Mrs Merkel does not voice her true concerns often. She dislikes sounding pompous and overly emotional. She prefers a steady and calm decision-making process. She can show utter coolness in the most heated arguments. But most of those qualities will not count for much unless she gets her job done and can be judged on the results.

This is why it would make a fascinating spectacle to watch her navigate through a third term and take the turns towards finally solving the euro crisis. Will she show more leadership in Europe? Is she prepared to spend some of the political capital she has amassed? For many, Mrs Merkel is still shrouded in mystery - an enigma after eight years in office. However, she is not that difficult to read. She just has not delivered yet.

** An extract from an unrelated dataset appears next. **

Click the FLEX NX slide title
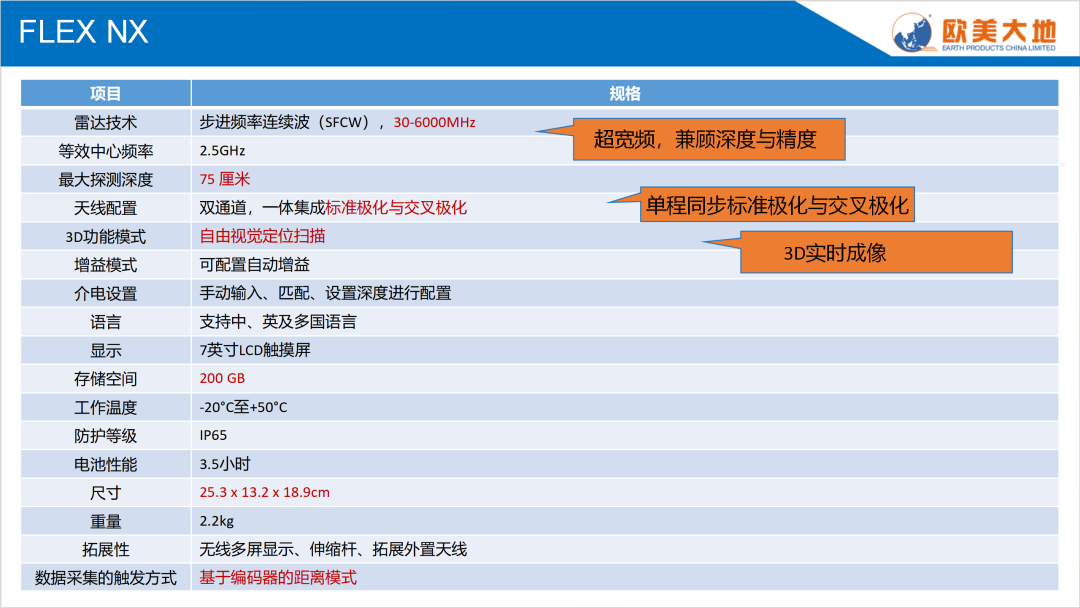Viewport: 1080px width, 608px height. [x=84, y=32]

Stefan Kornelius is foreign editor of Sueddeutsche Zeitung and author of Angela Merkel. The Chancellor and her World, Alma Books, London

'A mess of her making' - Alan Posener

Alan Posener

Angela Merkel, her admirers say, has steered Germany almost unscathed through the financial crash of 2008 and the subsequent euro crisis, emerging as the undisputed leader of Europe.

True. But what has made Germany so strong is mainly the weakness of others. And though Vorsprung durch Technik (Progress through technology) helps explain Germany's strength, the huge low-wage sector - as a proportion of the workforce, it is the largest in Europe - is probably more important. Low wages are subsidised by the taxpayer via welfare payments to people with full-time jobs who do not earn enough to support themselves.

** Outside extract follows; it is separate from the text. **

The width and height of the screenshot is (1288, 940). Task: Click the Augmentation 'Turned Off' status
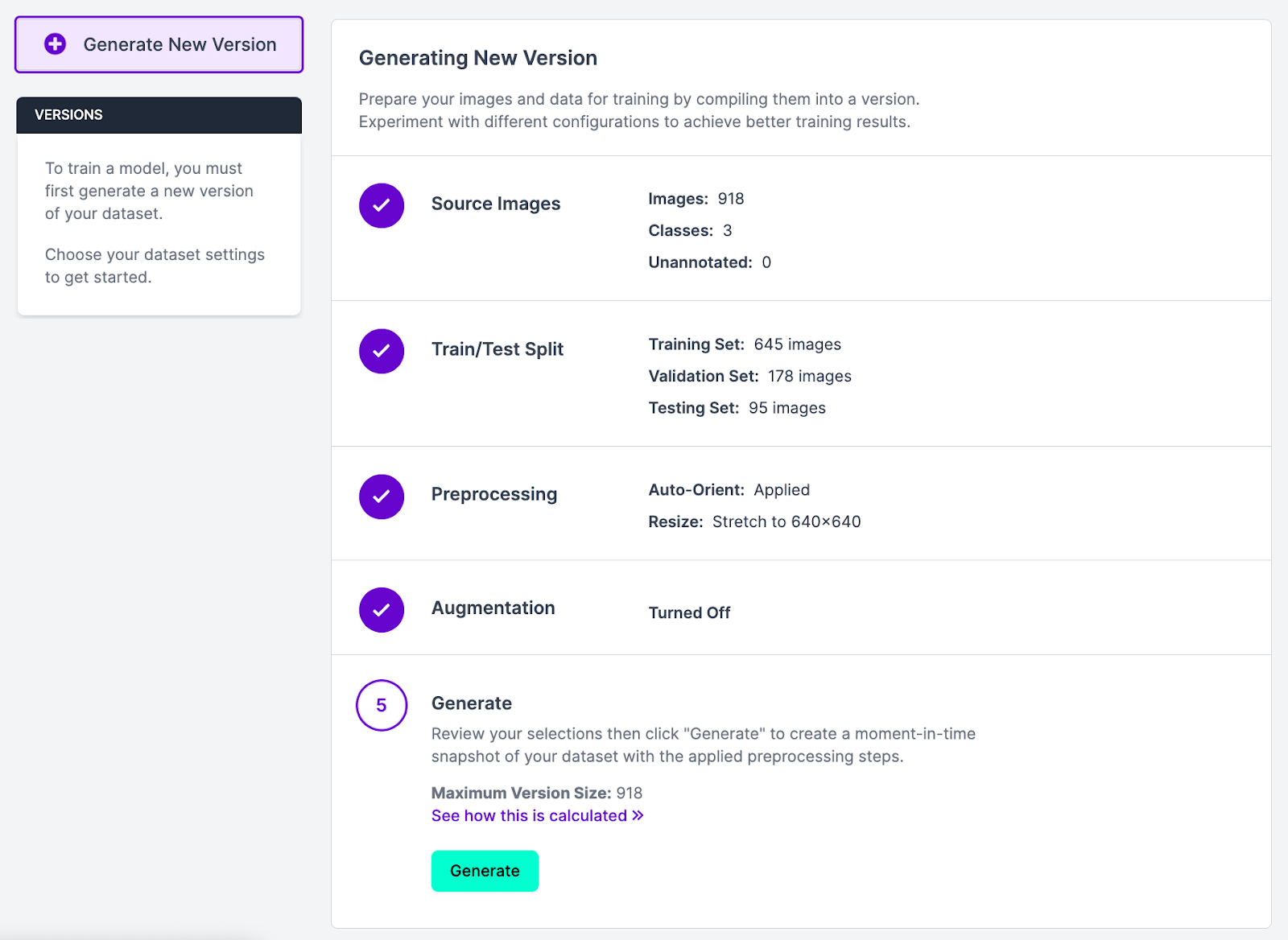(x=689, y=612)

Add to this the fact that in relation to the strength of German industry, the euro is undervalued - which aids German exports to the USA and China - and the Merkel miracle does not seem all that miraculous.

Mrs Merkel's aversion to strategic thinking also means that Germany is not facing up to the three most pressing problems it faces in the years ahead: demographics, energy and, of course, Europe.

Demographics: Unlike, say, Britain or France, Germany's population is set to shrink in the next 20 years. Germany's GDP and share of world trade will shrink accordingly to about the level of the UK. Unless more women and immigrants enter the workforce, Germany will not be able to keep its place in the world - or take care of its ageing population.

Yet a new law pays women to stay home and take care of their kids. These benefits will encourage poorer women with an immigrant background to stay at home, which will mean that their children do not learn German and will enter school with a built-in disadvantage, reinforcing racial and Islamophobic stereotypes which are already at worrying levels.

Female board members and business leaders generally are still a rarity, as are immigrant policemen, teachers and other civil servants - especially immigrant women in those jobs. There are no programmes of affirmative action or quotas in place to redress these imbalances.

Energy: Germany already produces more renewable energy than it can consume - at least on sunny, windy days. German roofs are covered with solar panels, German fields dotted with huge wind generators. Good news?

Well, no, because utilities are required by law to buy renewable electricity at a fixed price and feed it into the grid. The "green" glut has not led to falling prices. On the contrary. Consumers are seeing their bills go up by 20-30%. Industry is complaining, too. There is talk of capping energy prices but who is going to pick up the tab?

Europe: It is obvious that the European Union has lost its way. With the so-called fiscal compact, or "Economic and Currency Union", Mrs Merkel has created a club within the club - a group of countries governed by their own rules, not beholden to the institutions of the "old" EU.

The eurozone itself is divided into a rich lender - Germany - and a gaggle of poor borrowers. The debtor countries hate Germany for - as they see it - imposing austerity while the Germans dislike the southern debtors for what they see as profligacy.

Meanwhile, Europe is not only losing what little power it had to influence events in its neighbourhood, it cannot even ensure that its own members abide by the rules. Corruption, racism and anti-Semitism are rampant in places like Greece, Romania, Bulgaria and Hungary.

The EU is in a mess, and it is mostly of Mrs Merkel's making.